##### Data provided #####
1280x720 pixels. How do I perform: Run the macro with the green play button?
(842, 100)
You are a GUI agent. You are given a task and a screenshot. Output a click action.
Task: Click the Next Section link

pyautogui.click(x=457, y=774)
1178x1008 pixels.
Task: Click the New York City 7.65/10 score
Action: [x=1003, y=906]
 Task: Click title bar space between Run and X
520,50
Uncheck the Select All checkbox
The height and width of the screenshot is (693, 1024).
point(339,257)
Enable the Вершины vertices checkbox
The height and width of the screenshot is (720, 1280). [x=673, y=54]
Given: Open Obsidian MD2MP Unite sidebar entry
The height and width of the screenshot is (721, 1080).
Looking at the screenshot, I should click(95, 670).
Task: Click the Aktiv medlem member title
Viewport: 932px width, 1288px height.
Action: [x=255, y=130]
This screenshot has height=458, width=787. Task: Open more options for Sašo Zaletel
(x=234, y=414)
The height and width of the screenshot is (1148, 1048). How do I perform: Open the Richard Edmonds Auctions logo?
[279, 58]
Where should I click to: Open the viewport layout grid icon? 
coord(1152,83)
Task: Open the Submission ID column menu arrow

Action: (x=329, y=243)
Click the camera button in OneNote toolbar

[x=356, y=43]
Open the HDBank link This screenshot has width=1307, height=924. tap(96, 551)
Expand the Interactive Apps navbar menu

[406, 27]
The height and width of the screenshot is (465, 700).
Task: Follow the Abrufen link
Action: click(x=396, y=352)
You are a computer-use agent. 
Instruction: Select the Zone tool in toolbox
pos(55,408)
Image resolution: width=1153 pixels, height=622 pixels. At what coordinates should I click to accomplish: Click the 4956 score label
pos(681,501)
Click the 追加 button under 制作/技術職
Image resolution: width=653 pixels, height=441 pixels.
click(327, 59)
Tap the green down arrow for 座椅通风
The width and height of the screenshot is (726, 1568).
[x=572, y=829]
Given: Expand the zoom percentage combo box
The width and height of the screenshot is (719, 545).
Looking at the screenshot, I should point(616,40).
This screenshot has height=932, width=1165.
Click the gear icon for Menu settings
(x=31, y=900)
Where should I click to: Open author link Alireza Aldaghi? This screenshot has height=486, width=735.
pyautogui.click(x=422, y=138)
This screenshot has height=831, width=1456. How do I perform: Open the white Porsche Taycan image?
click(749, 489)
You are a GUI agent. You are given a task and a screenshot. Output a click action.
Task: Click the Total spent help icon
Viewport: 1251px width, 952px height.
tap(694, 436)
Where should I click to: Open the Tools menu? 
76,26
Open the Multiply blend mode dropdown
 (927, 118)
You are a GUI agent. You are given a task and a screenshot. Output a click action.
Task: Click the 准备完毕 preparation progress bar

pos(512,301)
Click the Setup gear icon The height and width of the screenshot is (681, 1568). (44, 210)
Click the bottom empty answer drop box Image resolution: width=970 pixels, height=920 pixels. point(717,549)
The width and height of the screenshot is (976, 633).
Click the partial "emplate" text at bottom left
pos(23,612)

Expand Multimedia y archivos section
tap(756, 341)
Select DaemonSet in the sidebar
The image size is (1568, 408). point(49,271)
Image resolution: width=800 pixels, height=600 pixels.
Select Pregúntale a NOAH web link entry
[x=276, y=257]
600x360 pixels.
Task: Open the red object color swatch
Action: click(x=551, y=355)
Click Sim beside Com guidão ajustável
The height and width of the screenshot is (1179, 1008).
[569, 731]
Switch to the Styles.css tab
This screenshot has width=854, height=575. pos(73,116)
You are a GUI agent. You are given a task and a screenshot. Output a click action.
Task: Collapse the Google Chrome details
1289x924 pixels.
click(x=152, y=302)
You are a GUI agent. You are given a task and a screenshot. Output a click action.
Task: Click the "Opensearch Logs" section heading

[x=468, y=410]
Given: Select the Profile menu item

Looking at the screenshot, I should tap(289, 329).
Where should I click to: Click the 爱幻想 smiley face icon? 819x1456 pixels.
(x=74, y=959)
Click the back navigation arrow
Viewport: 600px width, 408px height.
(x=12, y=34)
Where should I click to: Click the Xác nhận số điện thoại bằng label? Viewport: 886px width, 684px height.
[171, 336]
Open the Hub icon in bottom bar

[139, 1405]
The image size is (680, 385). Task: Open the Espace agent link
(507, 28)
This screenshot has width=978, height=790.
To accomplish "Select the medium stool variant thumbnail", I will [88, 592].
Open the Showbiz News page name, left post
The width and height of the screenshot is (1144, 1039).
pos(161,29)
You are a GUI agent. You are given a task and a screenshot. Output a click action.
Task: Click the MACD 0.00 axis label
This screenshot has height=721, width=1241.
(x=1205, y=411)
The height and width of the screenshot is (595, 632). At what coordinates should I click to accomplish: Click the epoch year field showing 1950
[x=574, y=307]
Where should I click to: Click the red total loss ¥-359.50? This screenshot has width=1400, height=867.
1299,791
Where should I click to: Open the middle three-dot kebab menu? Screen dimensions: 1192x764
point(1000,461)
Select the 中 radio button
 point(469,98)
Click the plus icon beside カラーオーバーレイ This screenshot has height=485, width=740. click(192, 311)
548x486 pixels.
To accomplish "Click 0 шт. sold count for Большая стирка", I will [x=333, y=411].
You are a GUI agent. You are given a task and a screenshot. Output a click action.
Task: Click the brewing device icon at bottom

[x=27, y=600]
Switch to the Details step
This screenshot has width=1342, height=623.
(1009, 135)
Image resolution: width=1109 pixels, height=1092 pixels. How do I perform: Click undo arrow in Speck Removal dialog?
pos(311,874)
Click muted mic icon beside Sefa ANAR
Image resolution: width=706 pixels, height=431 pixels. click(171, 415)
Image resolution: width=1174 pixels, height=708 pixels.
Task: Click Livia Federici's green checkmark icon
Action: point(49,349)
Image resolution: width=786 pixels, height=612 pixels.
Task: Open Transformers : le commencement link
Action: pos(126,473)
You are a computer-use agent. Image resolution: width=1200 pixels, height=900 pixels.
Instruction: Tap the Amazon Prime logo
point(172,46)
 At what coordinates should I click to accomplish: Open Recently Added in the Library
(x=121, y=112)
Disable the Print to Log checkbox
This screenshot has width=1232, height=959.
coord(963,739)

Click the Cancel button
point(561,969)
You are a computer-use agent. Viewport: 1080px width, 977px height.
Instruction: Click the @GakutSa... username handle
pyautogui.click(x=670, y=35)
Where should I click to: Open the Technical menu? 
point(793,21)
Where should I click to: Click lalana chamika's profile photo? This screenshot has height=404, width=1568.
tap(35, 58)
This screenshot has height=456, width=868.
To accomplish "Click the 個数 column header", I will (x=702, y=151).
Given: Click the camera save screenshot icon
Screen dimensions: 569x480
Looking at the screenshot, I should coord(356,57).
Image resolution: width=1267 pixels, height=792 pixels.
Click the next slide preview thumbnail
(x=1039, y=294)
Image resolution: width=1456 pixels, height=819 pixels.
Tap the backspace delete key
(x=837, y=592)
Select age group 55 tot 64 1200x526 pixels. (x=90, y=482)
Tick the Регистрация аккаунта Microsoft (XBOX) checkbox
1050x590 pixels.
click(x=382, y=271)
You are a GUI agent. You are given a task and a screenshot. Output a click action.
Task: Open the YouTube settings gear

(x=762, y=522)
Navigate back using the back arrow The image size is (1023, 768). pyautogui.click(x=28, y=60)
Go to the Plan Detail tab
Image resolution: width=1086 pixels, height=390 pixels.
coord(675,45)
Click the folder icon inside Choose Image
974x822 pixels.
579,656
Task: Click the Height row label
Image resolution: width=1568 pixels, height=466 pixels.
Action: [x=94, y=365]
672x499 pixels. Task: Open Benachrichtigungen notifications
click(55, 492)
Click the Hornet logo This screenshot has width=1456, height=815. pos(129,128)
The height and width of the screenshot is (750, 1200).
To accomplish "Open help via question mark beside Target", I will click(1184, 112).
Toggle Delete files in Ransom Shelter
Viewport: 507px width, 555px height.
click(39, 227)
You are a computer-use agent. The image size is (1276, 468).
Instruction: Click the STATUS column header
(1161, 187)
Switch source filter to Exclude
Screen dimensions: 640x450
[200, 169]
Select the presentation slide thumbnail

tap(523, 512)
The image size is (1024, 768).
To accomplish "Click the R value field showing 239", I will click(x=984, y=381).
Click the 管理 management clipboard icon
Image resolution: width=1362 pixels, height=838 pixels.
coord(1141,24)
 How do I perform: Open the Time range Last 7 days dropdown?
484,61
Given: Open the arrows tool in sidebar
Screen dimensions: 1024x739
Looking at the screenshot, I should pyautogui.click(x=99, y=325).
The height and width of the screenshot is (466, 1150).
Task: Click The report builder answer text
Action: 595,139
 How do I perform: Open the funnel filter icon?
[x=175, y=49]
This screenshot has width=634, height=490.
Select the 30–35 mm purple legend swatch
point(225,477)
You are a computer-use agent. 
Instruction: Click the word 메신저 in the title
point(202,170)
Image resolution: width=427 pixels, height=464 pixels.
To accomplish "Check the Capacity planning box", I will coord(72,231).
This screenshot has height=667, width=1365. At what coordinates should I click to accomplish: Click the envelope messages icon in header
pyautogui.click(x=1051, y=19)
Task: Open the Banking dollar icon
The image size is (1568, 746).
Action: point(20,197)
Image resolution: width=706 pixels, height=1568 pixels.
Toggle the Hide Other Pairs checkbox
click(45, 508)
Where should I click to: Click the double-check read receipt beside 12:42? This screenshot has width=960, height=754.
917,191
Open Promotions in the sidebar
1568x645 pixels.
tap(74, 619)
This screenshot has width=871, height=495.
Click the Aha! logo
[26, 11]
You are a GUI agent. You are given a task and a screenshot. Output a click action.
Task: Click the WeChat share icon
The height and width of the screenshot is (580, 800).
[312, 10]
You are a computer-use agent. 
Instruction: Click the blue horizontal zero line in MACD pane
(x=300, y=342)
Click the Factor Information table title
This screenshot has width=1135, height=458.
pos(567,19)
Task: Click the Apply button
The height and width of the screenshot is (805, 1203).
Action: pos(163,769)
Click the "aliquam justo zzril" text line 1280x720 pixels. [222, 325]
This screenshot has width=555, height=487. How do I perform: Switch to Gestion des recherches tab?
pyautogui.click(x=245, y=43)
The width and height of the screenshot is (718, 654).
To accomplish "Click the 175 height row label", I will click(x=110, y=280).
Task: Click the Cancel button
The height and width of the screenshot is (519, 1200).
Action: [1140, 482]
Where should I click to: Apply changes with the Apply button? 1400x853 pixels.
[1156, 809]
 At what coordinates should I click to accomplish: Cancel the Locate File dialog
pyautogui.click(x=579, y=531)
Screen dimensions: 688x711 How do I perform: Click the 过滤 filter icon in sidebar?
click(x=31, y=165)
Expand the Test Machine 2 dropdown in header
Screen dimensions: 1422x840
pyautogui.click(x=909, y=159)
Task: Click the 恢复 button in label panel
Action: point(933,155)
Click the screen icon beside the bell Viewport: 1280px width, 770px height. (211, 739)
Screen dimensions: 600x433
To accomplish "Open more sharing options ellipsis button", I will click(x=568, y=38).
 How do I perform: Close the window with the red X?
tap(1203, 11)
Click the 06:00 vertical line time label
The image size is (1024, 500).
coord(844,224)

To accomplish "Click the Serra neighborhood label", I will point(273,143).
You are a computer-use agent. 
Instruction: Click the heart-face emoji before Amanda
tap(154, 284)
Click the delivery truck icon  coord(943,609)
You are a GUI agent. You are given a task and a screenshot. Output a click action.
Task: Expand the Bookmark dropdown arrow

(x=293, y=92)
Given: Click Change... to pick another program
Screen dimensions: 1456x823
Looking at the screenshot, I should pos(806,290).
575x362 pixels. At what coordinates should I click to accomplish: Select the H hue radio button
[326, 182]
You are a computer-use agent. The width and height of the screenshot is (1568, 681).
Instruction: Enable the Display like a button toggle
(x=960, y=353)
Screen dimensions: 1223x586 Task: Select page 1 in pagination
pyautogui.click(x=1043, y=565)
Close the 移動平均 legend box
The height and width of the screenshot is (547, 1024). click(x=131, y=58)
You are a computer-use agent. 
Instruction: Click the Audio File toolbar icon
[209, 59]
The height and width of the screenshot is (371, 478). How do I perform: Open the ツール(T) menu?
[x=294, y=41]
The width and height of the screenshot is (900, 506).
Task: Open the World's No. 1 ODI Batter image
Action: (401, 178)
#####
**Prompt:** There is a line above that contains "You are a computer-use agent. The width". Copy it and all later lines through the last, exactly, and leave out the rest.

**Result of this exercise:**
You are a computer-use agent. The width and height of the screenshot is (1568, 681).
Instruction: Enable the Display like a button toggle
(x=960, y=353)
Screen dimensions: 1223x586 Task: Select page 1 in pagination
pyautogui.click(x=1043, y=565)
Close the 移動平均 legend box
The height and width of the screenshot is (547, 1024). click(x=131, y=58)
You are a computer-use agent. 
Instruction: Click the Audio File toolbar icon
[209, 59]
The height and width of the screenshot is (371, 478). How do I perform: Open the ツール(T) menu?
[x=294, y=41]
The width and height of the screenshot is (900, 506).
Task: Open the World's No. 1 ODI Batter image
Action: (401, 178)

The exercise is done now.